## AUFGABE
Führe den Lesetext über die wirtschaftliche Autonomie der baltischen Länder im Anschluss an seinen letzten Satz weiter.

#### LESETEXT ####

Berlin (ap/taz) - Ab 1. Januar werden die baltischen Länder über eine größere wirtschaftliche Autonomie verfügen. Nach heftigen Debatten hat der Oberste Sowjet der UdSSR am Montag abend ein Gesetz mit 296 gegen 67 Stimmen und 37 Enthaltungen verabschiedet, demgemäß die drei baltischen Unionsrepubliken Litauen, Lettland und Estland von den Vorgaben der Moskauer Planungsbehörden weitgehend befreit werden. Die estnischen Abgeordneten begrüßten das Ergebnis stehend mit Jubel.

Künftig werden die Balten über den Boden und die Naturschätze selbst verfügen können. Die Betriebe aller Wirtschaftszweige und die Banken, die bisher von Moskau gelenkt wurden, werden zukünftig den baltischen Behörden unterstellt. Kritikern der Vorlage, die von einer Demontage der Sowjetunion sprachen, hielt der stellvertretende Ministerpräsident Leonid Abalkin entgegen, die Erfahrungen bei der Wirtschaftsreform in den baltischen Ländern kämen allen Republiken zugute. Abalkin kündigte an, dem Gesetz nach könnten die baltischen Rebpuliken nun eigene Währungen für den internen Gebrauch einführen. Der Rubel müsse jedoch Verrechnungseinheit beim Wirtschaftsaustausch mit dem übrigen Land bleiben. Die Tätigkeit der Staatsbank, die Einrichtungen der Streitkräfte, die Erdöl- und Erdgaspipelines werden weiterhin von Moskau aus gelenkt.

#### ANGEZEIGTE DATEN ####

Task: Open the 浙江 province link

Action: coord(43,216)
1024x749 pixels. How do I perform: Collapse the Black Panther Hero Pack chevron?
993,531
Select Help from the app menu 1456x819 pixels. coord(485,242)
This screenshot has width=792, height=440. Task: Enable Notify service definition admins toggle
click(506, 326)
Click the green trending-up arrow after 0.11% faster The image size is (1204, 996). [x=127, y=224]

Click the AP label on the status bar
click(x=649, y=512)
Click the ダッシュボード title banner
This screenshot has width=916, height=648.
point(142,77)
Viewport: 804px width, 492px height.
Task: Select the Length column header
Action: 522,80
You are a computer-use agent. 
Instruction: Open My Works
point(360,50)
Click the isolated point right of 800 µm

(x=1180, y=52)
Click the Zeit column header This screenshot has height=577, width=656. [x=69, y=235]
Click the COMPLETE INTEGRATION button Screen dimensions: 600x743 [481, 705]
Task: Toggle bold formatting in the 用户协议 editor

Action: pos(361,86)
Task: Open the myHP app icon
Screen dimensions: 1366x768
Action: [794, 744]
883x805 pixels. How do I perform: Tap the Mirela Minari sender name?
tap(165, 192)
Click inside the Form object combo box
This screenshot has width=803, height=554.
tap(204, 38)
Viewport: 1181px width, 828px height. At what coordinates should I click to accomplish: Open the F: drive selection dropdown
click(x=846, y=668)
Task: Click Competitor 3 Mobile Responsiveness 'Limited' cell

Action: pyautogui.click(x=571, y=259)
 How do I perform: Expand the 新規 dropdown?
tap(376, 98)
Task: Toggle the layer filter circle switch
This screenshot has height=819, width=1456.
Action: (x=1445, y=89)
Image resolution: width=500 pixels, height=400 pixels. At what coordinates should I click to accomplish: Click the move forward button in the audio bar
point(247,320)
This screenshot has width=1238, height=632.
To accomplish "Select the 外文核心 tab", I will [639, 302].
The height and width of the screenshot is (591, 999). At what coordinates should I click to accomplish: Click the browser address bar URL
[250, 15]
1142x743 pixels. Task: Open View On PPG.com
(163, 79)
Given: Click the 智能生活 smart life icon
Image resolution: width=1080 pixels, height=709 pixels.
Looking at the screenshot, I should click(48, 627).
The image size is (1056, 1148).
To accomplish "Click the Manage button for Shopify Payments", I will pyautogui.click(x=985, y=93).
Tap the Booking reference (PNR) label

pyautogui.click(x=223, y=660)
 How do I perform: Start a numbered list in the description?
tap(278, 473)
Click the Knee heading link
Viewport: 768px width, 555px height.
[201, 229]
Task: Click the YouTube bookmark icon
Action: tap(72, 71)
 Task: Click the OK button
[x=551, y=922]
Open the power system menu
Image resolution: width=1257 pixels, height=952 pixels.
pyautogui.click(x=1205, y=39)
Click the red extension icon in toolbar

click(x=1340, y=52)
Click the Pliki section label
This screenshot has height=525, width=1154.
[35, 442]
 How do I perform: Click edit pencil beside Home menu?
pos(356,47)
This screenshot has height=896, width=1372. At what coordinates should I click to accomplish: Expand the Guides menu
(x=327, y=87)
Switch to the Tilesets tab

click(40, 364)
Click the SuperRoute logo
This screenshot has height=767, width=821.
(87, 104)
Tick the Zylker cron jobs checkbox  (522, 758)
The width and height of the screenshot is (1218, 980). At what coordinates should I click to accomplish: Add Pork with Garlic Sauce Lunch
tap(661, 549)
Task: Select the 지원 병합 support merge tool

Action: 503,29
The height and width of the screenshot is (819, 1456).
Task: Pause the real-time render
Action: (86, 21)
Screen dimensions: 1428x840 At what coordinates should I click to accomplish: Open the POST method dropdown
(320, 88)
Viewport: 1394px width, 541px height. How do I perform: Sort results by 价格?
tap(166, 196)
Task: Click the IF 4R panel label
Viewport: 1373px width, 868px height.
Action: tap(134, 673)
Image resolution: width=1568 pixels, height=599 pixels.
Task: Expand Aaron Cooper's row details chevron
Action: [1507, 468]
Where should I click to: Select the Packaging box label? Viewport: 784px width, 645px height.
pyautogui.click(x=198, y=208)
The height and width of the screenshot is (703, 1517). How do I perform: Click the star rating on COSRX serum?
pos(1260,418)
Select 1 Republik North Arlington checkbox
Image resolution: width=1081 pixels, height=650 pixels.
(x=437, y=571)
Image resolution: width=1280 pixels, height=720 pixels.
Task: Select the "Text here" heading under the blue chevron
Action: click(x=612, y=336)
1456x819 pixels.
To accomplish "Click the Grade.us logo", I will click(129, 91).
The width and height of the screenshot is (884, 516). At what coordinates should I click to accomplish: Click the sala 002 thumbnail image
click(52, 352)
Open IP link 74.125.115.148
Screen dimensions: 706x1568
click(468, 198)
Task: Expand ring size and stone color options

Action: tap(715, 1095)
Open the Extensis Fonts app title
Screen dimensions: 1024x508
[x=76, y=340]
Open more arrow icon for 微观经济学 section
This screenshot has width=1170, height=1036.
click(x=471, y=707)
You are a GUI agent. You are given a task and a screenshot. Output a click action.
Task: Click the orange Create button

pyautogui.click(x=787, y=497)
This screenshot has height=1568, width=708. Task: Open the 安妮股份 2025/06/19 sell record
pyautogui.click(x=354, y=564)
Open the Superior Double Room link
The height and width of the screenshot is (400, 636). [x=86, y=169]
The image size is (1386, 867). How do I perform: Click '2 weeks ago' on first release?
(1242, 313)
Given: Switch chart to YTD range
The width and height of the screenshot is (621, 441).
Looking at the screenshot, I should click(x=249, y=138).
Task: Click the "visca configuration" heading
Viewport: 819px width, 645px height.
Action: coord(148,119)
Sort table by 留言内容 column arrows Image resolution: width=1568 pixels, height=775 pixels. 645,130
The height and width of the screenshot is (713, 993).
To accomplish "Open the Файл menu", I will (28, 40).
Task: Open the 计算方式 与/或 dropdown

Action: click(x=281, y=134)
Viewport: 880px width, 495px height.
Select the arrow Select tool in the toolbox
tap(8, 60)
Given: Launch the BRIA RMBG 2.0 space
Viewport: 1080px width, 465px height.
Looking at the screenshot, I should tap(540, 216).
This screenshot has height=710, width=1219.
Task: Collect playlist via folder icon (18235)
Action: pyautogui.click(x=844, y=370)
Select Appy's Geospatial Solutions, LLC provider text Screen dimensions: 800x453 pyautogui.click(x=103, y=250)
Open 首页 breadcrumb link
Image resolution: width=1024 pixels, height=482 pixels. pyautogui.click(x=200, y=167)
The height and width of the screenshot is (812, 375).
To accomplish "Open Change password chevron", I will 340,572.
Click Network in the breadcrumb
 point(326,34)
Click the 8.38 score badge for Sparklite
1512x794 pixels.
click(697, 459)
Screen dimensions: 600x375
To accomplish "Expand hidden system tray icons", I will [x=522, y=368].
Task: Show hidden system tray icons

####

## LÖSUNG
Die Entscheidung des Obersten Sowjet war durch die direkte Intervention Gorbatschows möglich geworden. Mit den Worten „Wir brauchen ein solches Gesetz, um auf dem Weg der wirtschaftlichen Reformen voranzukommen“ machte er seine Unterstützung für das Gesetz deutlich. Er wies aber auch darauf hin, daß sich die Autonomie innerhalb des Rahmens der Sowjetunion zu bewegen habe. Er kündigte ähnliche Gesetze für alle 15 Unionsrepubliken ab 1991 an. In der ersten Lesung verabschiedete das Parlament auch Vorlagen über die Pressefreiheit und die Bodenreform. Eine Zensur der Massenmedien ist in Zukunft nicht mehr statthaft.